Milk toast is just what it sounds like -- toast with milk on it. In the 1800s and into the mid-1900s milk toast was a popular food for the ill and infirm. It was what you gave to a child with a cold, someone with an upset stomach, or your old great-uncle Edwin who was going to kick off any moment now. It was supposed to be easy on the digestive tract, and comfort food to boot.

These days we don't hear much about milk toast, probably due to the fact that store-bought bread makes a rather unpleasant goo when soaked with milk. But if you would like to try this traditional dish with some homemade bread, here's how you do it.
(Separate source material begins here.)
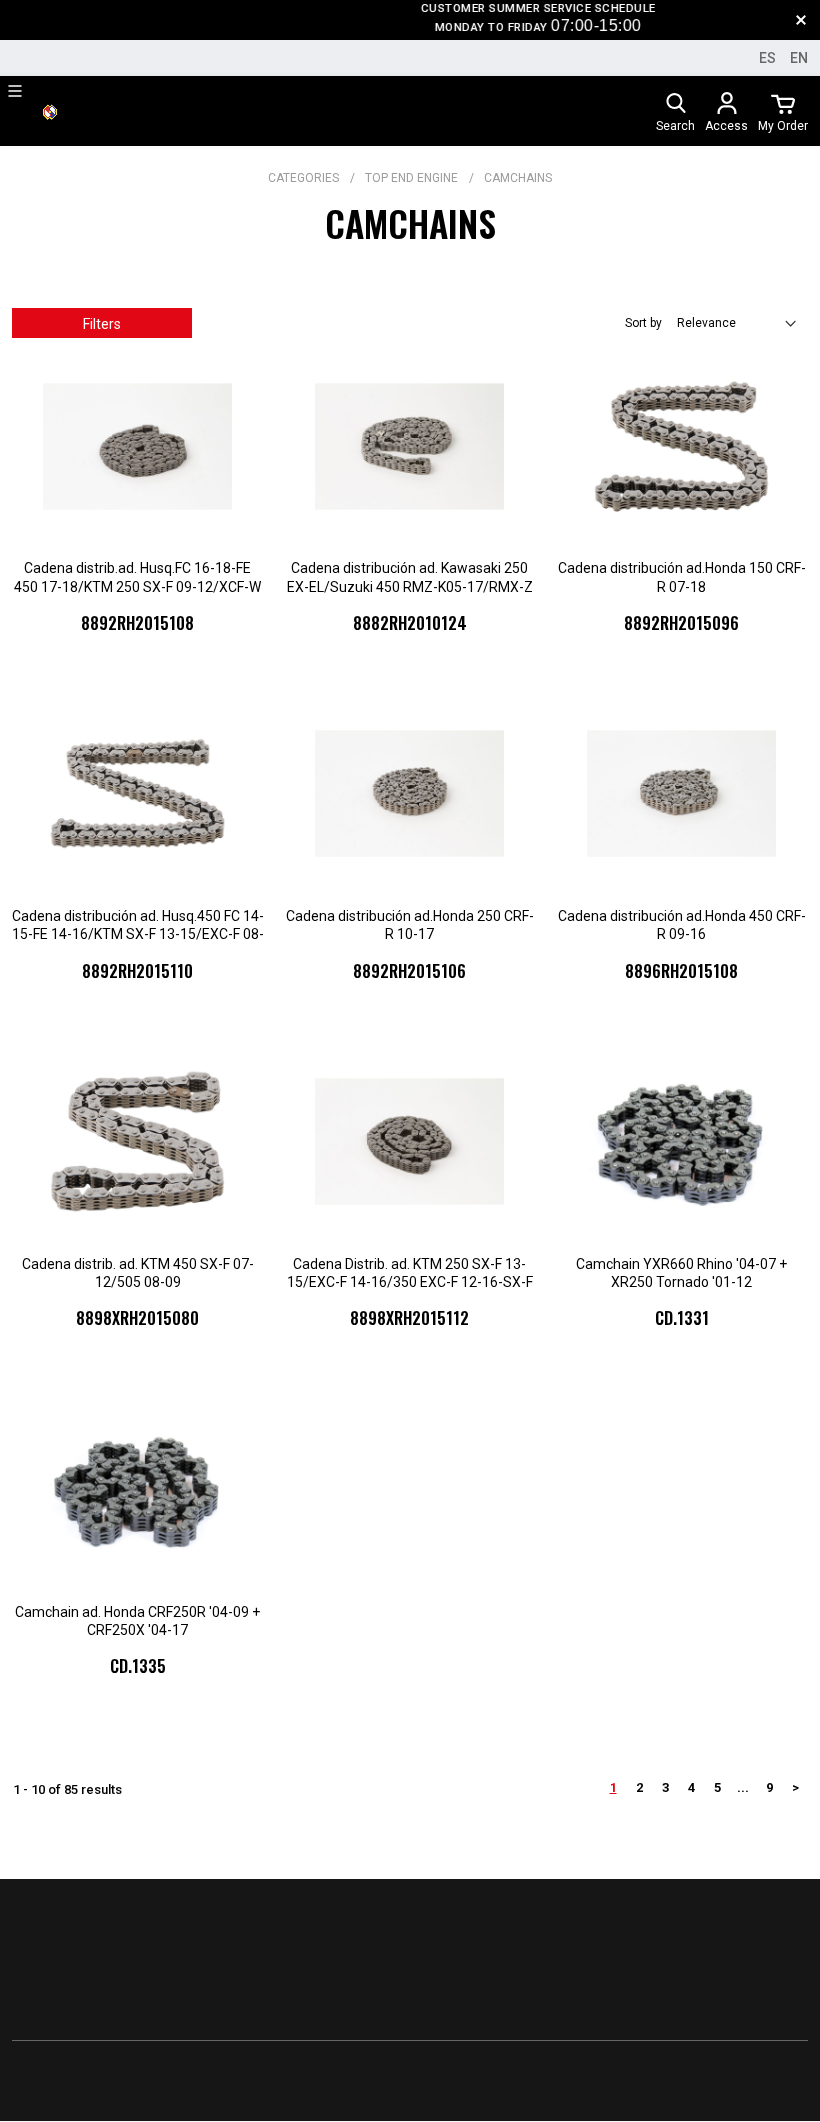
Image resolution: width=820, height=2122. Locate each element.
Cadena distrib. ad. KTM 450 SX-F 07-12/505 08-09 (138, 1273)
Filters (102, 324)
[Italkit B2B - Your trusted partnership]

Tem42's Milk Toast Recipe:

  • Toast some bread.
  • Spread butter on the toast.
  • Sprinkle with sugar and cinnamon.
  • Warm some milk in a small bowl.
  • Dip toast into milk, and enjoy.


Or, if you prefer, here's a somewhat more traditional recipe, for the ailing:

M.F.K. Fisher's Milk Toast Recipe:
MILK TOAST for the Ill, Weak, Old, Very Young, or Weary.
From An Alphabet for Gourmets, 1949.

Ingredients:

  • 1 pint milk, part cream if the person is not forbidden that.
  • 4 slices good bread, preferably homemade.
  • Sweet butter, if butter is allowed.
  • Salt, pepper, if not a child or very ill.

Procedure:
Heat the milk to the simmering point. Meanwhile have ready 4 freshly toasted slices of bread. Butter them generously. Heat a pretty bowl, deeper than it is wide. Break the hot buttered toast into it, pour the steaming but not boiling milk over it, sprinkle a very little salt and pepper on the top, and serve at once.

These days the 'sugar and spices' variety of milk toast is much more common than the salt and pepper sort. It is still common to break the bread into the milk, and soak it thoroughly (Tem42 does not really like this method. It gets all sludgy).

These days, milk toast also has a (very minor) place in our cultural and literary milieu in that it gave rise to H.T. Webster's cartoon character Caspar Milquetoast, who in turn gave rise to the word milquetoast. As milk toast is a mild and rather gooey food, a milquetoast person is a rather mild and spineless. Milksop also has the same meanings, in both the culinary and psychological senses.